__What to produce__: From the entries below, copy every line that has the word "computer".

═══ Stored data

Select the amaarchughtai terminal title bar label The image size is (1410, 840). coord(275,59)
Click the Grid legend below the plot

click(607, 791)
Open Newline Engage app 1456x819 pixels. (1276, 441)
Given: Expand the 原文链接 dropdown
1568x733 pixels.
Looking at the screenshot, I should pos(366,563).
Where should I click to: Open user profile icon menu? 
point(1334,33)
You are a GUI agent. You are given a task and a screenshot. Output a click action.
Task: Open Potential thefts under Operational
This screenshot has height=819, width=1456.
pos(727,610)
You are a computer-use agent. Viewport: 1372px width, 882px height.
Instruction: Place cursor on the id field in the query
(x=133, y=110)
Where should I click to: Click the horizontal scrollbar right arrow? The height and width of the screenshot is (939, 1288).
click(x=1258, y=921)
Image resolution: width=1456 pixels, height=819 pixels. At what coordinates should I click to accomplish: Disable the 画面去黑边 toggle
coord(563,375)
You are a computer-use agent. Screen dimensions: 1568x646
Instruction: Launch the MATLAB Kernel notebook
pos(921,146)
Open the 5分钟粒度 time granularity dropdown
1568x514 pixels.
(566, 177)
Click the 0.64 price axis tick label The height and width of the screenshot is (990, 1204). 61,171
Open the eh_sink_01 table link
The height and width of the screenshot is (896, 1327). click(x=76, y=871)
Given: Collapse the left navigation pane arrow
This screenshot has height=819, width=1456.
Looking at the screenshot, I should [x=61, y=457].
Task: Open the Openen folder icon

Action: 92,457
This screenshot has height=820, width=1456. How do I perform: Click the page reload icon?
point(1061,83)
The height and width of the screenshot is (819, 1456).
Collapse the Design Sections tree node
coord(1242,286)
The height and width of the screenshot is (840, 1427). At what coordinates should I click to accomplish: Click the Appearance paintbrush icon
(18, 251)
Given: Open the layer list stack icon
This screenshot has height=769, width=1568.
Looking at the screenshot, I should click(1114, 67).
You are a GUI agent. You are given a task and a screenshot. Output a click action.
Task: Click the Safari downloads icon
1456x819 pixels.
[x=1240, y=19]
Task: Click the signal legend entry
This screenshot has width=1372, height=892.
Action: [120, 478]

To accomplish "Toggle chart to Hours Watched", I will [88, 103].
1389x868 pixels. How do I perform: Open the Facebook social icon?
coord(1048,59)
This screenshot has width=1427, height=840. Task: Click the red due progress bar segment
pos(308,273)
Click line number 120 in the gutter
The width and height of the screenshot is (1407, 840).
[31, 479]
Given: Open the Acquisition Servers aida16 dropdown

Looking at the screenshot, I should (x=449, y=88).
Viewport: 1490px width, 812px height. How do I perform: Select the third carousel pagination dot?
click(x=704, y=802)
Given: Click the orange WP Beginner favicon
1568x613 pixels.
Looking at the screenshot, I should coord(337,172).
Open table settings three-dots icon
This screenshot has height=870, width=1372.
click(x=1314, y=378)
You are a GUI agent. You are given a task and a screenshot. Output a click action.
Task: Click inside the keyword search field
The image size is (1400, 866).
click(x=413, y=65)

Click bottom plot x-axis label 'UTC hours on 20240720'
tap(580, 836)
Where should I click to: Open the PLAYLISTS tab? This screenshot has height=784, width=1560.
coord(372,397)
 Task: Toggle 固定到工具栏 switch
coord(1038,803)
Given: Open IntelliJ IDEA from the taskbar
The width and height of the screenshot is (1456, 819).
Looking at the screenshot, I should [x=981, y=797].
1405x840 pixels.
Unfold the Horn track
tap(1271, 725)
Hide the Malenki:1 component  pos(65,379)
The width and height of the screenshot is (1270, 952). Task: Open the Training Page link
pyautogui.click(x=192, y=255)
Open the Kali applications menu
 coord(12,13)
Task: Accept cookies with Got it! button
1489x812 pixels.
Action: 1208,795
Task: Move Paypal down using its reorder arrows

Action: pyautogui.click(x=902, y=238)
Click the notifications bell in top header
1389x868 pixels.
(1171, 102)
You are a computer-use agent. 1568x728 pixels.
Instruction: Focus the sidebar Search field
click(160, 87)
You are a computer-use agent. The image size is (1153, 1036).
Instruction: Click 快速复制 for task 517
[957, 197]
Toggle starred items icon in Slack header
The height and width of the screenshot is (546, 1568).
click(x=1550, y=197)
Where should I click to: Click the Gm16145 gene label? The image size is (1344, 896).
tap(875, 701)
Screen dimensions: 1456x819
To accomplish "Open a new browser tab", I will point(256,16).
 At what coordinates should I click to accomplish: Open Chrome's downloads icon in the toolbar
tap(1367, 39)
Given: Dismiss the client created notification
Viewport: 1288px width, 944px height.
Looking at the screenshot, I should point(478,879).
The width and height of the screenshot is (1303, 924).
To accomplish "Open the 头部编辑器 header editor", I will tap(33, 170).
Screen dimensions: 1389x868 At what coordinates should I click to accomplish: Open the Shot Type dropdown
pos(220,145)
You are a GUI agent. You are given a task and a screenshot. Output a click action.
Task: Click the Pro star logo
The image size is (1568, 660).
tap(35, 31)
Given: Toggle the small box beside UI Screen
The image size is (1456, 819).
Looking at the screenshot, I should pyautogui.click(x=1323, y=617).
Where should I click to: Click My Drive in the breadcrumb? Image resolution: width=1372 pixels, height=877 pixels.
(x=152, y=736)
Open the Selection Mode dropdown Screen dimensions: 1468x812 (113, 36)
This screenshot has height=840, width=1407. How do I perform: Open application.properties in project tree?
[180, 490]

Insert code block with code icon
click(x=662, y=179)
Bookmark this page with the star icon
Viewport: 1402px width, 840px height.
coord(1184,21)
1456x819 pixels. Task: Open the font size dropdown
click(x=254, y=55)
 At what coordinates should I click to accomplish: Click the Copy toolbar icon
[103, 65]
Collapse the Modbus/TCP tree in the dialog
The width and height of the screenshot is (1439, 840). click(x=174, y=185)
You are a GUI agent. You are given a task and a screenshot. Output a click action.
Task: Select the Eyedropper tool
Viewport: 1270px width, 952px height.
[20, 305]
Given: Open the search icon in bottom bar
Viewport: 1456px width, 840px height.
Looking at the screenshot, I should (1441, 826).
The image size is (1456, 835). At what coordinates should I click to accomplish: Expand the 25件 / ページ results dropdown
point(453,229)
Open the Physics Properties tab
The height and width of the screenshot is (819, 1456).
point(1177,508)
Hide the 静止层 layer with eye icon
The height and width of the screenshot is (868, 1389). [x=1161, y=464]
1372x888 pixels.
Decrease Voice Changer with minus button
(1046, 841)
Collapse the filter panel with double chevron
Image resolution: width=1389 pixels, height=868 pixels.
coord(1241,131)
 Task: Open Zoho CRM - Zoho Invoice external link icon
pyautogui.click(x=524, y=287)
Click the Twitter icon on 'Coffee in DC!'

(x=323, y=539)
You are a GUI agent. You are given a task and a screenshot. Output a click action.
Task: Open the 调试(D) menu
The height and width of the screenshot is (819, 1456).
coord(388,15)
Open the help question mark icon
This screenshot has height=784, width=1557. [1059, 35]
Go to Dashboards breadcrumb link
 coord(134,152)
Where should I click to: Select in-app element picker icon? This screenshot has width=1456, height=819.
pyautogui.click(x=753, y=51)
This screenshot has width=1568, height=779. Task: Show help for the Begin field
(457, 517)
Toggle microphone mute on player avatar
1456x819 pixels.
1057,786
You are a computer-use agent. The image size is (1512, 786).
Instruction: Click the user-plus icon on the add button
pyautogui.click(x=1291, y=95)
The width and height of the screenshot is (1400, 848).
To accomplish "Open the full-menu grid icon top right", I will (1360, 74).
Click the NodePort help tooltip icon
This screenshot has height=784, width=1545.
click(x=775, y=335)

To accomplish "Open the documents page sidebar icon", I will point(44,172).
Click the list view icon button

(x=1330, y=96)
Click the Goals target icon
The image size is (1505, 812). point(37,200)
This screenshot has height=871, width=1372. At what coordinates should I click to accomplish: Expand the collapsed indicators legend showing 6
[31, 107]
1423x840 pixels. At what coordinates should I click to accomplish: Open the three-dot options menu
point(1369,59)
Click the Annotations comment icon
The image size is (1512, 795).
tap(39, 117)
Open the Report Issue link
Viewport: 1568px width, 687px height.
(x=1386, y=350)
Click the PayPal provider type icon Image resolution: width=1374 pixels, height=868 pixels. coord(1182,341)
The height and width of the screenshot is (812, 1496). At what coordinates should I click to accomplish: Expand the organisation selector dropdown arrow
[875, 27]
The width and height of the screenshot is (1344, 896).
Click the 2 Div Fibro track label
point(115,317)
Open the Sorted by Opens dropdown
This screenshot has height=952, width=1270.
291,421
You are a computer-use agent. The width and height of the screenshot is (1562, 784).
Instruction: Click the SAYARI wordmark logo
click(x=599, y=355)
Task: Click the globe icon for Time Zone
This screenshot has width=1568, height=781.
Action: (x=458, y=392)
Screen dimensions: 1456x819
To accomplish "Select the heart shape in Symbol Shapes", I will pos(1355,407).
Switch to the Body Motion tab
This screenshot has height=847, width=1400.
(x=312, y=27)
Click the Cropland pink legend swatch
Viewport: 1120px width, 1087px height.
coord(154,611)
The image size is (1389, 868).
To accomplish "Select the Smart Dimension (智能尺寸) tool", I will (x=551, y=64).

══════

__Output__:
You are a computer-use agent. Viewport: 1372px width, 882px height.
You are a computer-use agent. Screen dimensions: 1568x646
You are a computer-use agent. 1568x728 pixels.
You are a computer-use agent. The image size is (1153, 1036).
You are a computer-use agent. The image size is (1512, 786).
You are a computer-use agent. The width and height of the screenshot is (1562, 784).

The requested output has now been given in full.